Baskets blanches, trompette dans une main tandis que l’autre reste dans la poche, Ibrahim Maalouf affiche un large sourire en entrant sur la scène du Parvis avant d’aborder le Concerto pour trompette et orchestre en mi bémol majeur de Johann Nepomuk Hummel, en compagnie de l’Orchestre de Pau Pays de Béarn. L’événement est suffisamment rare pour être souligné : à l’invitation de l’orchestre, le trompettiste fait un retour au répertoire classique, sans abandonner sa spontanéité et son expérience issue d’autres mondes musicaux. Avant le bis, il prendra le micro pour s’adresser au public et dire sa joie de revenir au classique qui représente « vingt ans de sa vie », et il proposera à la salle de chanter avec lui sur Red and Black Light, mêlant habilement story telling et échanges humoristiques.

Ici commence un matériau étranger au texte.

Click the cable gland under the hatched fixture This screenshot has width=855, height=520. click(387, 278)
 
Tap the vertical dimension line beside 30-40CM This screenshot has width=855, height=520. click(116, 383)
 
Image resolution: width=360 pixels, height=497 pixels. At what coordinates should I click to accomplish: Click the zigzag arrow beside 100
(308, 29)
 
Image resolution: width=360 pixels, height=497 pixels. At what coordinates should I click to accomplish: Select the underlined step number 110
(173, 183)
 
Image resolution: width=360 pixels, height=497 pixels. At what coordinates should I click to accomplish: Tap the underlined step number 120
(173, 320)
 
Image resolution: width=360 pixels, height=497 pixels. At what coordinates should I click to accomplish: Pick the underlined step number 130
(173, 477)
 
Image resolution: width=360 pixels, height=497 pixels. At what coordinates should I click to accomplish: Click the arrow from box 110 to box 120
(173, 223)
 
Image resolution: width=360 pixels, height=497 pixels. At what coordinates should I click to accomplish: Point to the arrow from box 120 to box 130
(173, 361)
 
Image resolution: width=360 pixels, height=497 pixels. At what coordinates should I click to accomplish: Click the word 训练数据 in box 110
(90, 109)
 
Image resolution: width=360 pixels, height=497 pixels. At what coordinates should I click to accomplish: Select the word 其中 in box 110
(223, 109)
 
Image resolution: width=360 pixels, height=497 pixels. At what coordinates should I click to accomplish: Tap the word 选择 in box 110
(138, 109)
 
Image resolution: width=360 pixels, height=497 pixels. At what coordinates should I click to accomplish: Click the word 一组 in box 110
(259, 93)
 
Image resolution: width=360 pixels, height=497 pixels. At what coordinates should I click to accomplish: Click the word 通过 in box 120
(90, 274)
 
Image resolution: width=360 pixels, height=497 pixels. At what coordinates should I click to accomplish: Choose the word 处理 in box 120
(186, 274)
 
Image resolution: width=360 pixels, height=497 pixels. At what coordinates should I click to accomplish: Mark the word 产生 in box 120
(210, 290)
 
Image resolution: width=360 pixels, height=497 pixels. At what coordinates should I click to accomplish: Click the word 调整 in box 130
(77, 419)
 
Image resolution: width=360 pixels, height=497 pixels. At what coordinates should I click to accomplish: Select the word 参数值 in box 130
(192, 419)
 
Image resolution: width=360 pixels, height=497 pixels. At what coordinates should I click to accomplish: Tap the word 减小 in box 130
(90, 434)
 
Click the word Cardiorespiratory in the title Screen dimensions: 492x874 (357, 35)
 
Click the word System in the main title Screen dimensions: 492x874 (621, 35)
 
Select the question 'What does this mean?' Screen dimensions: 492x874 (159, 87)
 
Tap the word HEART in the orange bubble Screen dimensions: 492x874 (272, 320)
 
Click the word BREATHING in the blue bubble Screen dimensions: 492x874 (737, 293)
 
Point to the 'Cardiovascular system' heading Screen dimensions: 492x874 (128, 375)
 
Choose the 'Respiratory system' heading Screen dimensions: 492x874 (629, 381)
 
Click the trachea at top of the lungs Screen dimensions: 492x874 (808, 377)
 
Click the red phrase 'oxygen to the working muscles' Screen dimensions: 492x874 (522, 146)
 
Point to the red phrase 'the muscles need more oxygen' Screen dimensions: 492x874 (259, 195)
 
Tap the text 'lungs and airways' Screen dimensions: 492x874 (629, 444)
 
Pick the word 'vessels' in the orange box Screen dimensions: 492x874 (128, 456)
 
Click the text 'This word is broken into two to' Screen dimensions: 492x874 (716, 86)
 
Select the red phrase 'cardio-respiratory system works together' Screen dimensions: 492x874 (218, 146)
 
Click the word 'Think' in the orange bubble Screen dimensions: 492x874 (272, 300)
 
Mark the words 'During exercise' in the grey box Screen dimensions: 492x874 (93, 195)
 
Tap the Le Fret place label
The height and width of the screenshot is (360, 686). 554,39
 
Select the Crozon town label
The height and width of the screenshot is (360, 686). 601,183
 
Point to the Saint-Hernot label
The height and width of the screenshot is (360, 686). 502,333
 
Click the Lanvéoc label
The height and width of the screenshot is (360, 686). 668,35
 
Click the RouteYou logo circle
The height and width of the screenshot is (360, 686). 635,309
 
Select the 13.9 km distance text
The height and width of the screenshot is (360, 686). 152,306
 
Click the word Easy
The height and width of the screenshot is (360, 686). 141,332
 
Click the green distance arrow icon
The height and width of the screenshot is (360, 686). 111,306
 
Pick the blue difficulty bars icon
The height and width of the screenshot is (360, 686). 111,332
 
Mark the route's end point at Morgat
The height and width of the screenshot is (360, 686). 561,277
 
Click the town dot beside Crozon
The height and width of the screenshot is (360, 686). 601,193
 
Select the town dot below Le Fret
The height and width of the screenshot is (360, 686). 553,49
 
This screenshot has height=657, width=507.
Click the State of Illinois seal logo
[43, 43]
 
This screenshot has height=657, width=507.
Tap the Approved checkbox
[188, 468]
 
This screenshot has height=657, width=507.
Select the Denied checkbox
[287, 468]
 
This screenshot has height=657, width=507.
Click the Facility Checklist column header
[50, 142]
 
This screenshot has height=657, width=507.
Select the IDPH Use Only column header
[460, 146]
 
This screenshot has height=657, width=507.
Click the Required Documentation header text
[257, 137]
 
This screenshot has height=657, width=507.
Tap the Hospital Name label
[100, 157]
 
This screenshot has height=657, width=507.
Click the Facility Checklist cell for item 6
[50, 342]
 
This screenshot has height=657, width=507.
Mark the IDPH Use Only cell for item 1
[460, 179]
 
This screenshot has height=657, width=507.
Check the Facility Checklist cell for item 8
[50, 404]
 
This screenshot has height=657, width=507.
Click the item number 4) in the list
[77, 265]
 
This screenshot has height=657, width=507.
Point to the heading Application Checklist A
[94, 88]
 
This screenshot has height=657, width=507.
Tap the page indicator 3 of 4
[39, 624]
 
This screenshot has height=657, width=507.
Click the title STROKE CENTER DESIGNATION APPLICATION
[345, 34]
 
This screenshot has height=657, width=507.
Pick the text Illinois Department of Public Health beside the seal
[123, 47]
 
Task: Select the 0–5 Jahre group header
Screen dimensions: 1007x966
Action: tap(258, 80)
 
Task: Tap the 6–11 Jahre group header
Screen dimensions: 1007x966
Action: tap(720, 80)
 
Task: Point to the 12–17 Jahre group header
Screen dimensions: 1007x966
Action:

Avant cela, Ibrahim Maalouf aura fait preuve de tout son talent dans l’œuvre de Hummel. Après l’introduction orchestrale de l’Allegro con spirito, le soliste livre un son presque sec et murmuré, laissant tomber les fins de phrases et les notes répétées, montrant une maîtrise très fine et précise de sa colonne d’air y compris dans des nuances très faibles. Progressivement, la trompette sera de plus en plus affirmée avec une explosion réservée pour les dernières mesures du premier mouvement. L’Andante offre ensuite un son plus affirmé et continu, proche de la performance tant certaines phrases sont longues. Les interactions avec l’orchestre se multiplient, le virtuose dansant légèrement lorsqu’il n’est pas en train de jouer. Le Rondo offre enfin un véritable tour de force avec des traits très clairs et articulés malgré la rapidité du tempo. Ibrahim Maalouf joue cette fois avec le court motif thématique, le faisant résonner en levant le pavillon de sa trompette ou, au contraire, l’étouffant en replongeant dans la masse orchestrale au fur et à mesure de l’œuvre. Rejoint pour le bis par un orchestre complété par les musiciens restés en coulisses, le soliste aurait sans doute aimé prolonger un peu plus les échanges avec le public… Mais la cheffe Johanna Malangré esquissera un « non » clair de la tête qui mettra fin à cette première partie.
La cohabitation du trompettiste avec l’orchestre et la cheffe allemande, directrice musicale de l’Orchestre de Picardie formée dans la tradition germanique classique, n’est pas sans détonner. Le concert avait débuté dans une atmosphère très sérieuse avec La Belle Mélusine, ouverture de Felix Mendelssohn que Johanna Malangré dirige de manière très rigide. Les traits passent de pupitre en pupitre de façon claire pour les vents et violons, beaucoup moins intelligible pour les violoncelles. Le tutti orchestral reste mesuré. À la réexposition plus forte, l’ensemble donne un rendu assez noyé, qui manque de relief – mais l’acoustique de la salle n’y est sans doute pas pour rien.
Après l’entracte, la traditionnelle symphonie de seconde partie confirmera ces impressions. C’est un autre romantique, Franz Schubert, qui est cette fois à l’honneur avec sa Symphonie n° 2. L’œuvre est lancée par un premier mouvement qui donne une dimension un peu plus monumentale à l’orchestre avec des jeux sur les nuances plus exacerbés que dans la première partie, mais la direction reste laconique et avare d’individualités. Seules les cordes et les trompettes semblent marquer de leur timbre ce premier mouvement. Le deuxième mouvement Andante montre un contraste marqué avec de subtiles nuances pianissimo malgré un mouvement de baguette quasiment figé. Le caractère dansant du Menuetto allegro vivace est également assez peu exploité. La mélodie passant de pupitre en pupitre semble être le seul élément à sortir de la masse orchestrale, avec un jeu délicat sur les timbres. Enfin, le Presto vivace amène une gestuelle un peu plus individualisée vers chaque pupitre de l’orchestre lorsque chaque groupe s’exprime par des traits… La direction de Johanna Malangré sera toutefois restée extrêmement spartiate tout au long de cette symphonie.
Si la soirée reste globalement d’une très haute qualité artistique, le programme aura finalement laissé peu de place aux deux chevilles ouvrières que sont Ibrahim Maalouf et Johanna Malangré pour proposer une véritable osmose et un échange développé avec le public, chacun restant dans son domaine de prédilection, avec plus ou moins de réussite.